## 本文
その116

キルトログ、ラテーヌの大羊を狙う

 バタリア丘陵からジャグナー森林を抜けていくと、ラテーヌ高原に到着する。快速のチョコボなら数時間の旅である。高原に入ると雨が降っていてたちまち鎧が濡れてしまう。ジュノで修行を積んでも個人的なジンクスには大して影響しないらしい。もっとも雨は早々に止んで、いつものように太陽がきらきらと照り始めるのであったが。

 ご存じのように大羊は、こことコンシュタット高地の二箇所に生息するのだが、ラテーヌはコンシュタットに比べて格段に広く、そのぶん敵を見つけることが難しそうである。もっとも条件はかなり絞り込むことが出来る。地図を見ると、南東から北西へ抜けていく街道のうち、エリア中央付近は山に挟まれたせまい道であり、私が過去二度目撃したのもだいたいこの周辺である。高原の広さに比して恐れられることの多かった大羊は、きっとこの誰もが必ず通らねばならない地点に出没するのだろう、と見当をつけて、張り込むことにする。片手剣から既に得物は持ち替えてある。幾日かかるとも見つけ出して斧の血錆に変えてくれん、という意気込みである。

 それにしても奇妙なのは、私なんぞよりずっとレベルの高い人々が、街道脇に立ちんぼうや、座りんぼうをしていることである。全体の数は4、5人程度だが、互いによそよそしい態度からして、パーティを組んでいるものとも思えない。何が目的なのか少々気になるところだ。


 2時間ほど待ち続けたが、大羊は影もかたちも見えない。居心地が悪いのは、確かにここに現れる、という保証が何もないからで、もしかして全く別の場所をうろついているのではないか、と不安になる。かと言って何処へいてもこの疑念は常に付きまとう。せめて大羊の生死だけでもわかると良いのだが、姿が見えないという事実は何の証明にもならないのだ。

「あれ?」

## 提供情報
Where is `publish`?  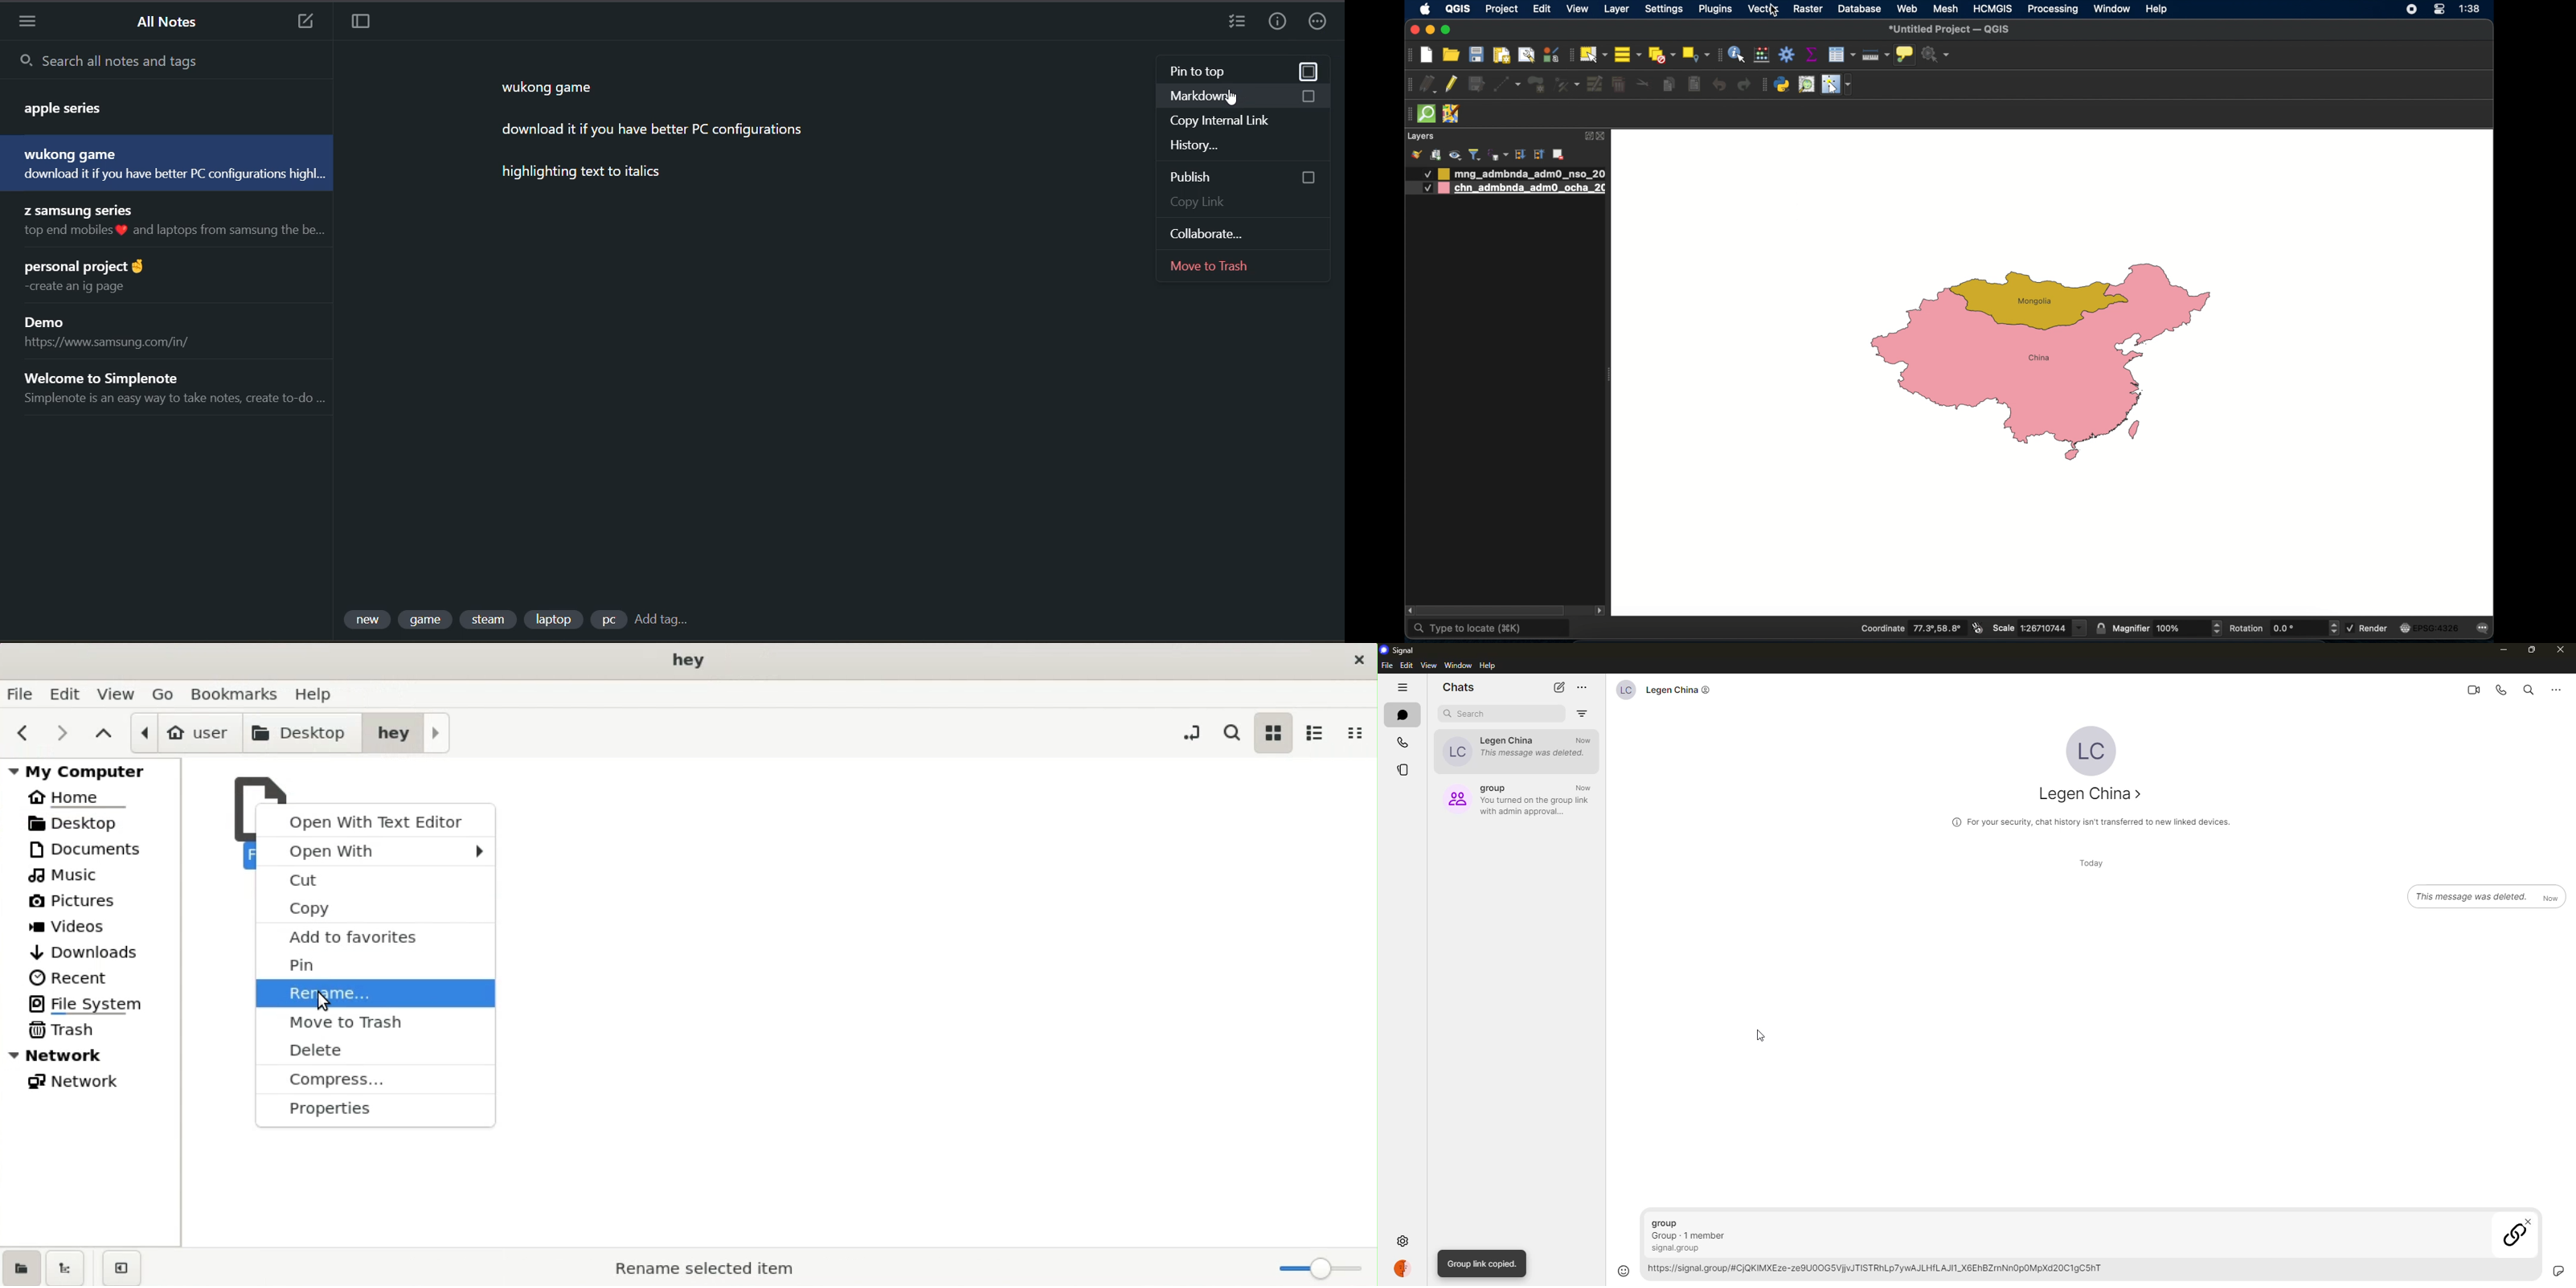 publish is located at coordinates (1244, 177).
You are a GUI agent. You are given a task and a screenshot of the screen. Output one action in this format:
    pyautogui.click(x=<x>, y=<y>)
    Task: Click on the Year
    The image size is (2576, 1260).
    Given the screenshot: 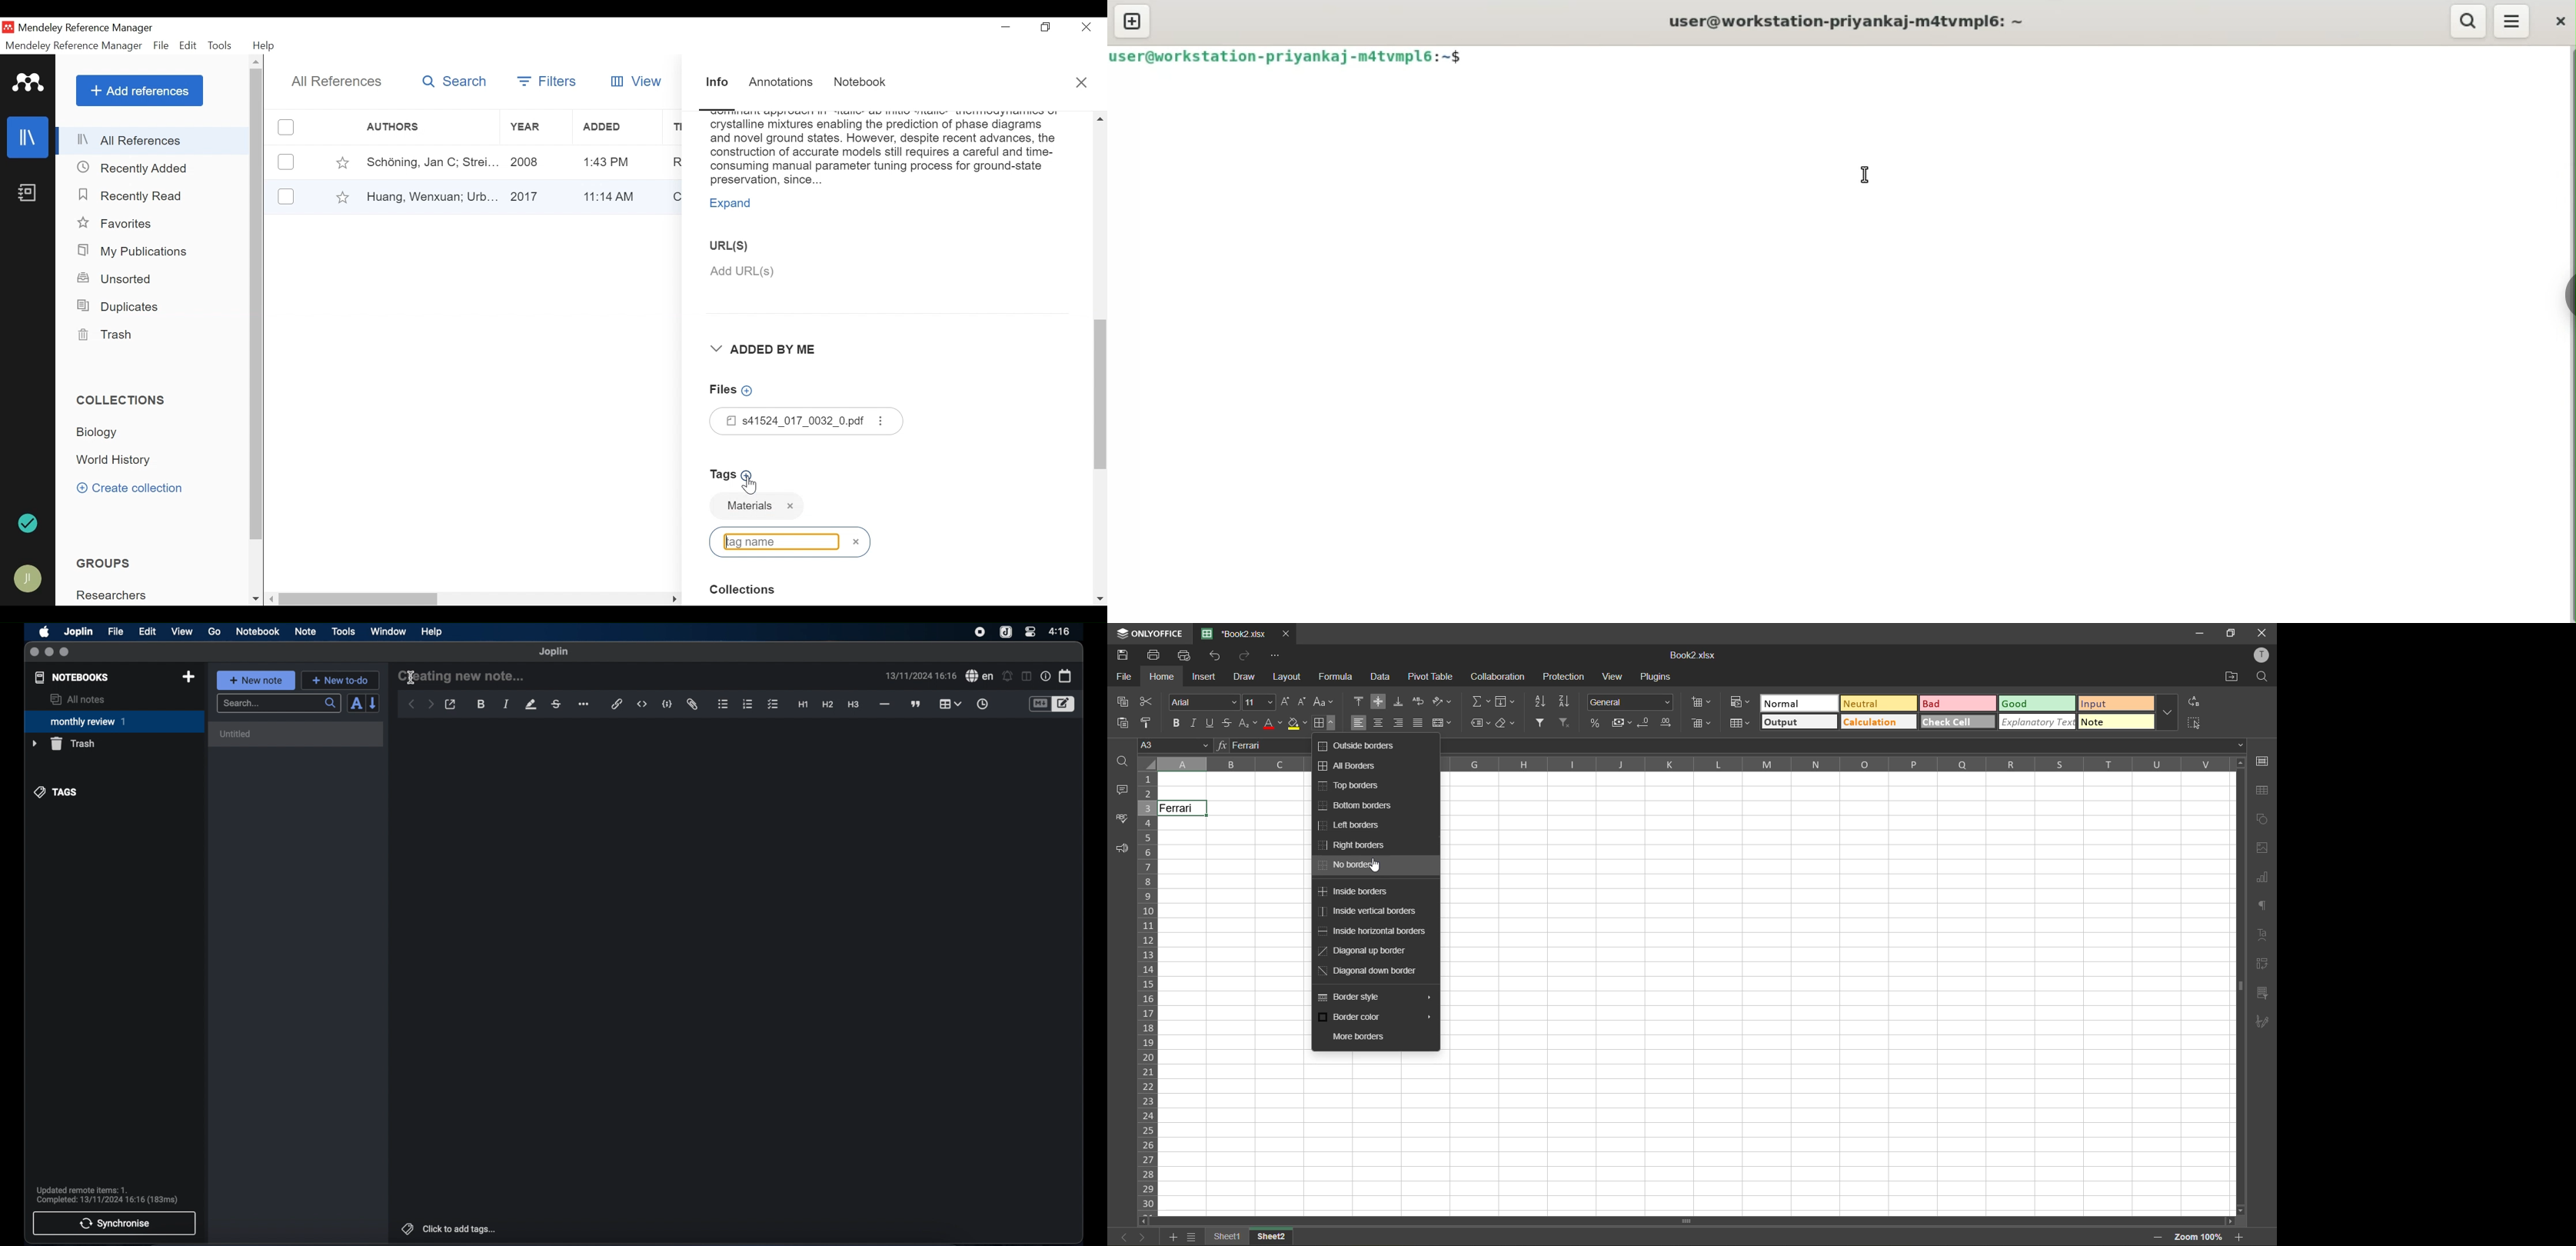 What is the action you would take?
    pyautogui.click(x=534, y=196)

## 課題 1
本文に出てくる地名をすべて挙げなさい。
## 課題 2
本文によると、筆者は大羊を待ってどのくらいの時間張り込んだか。
本文の内容だけを根拠にして答えること。

## 正解 1
バタリア丘陵、ジャグナー森林、ラテーヌ高原、ジュノ、コンシュタット高地

## 正解 2
2時間ほど。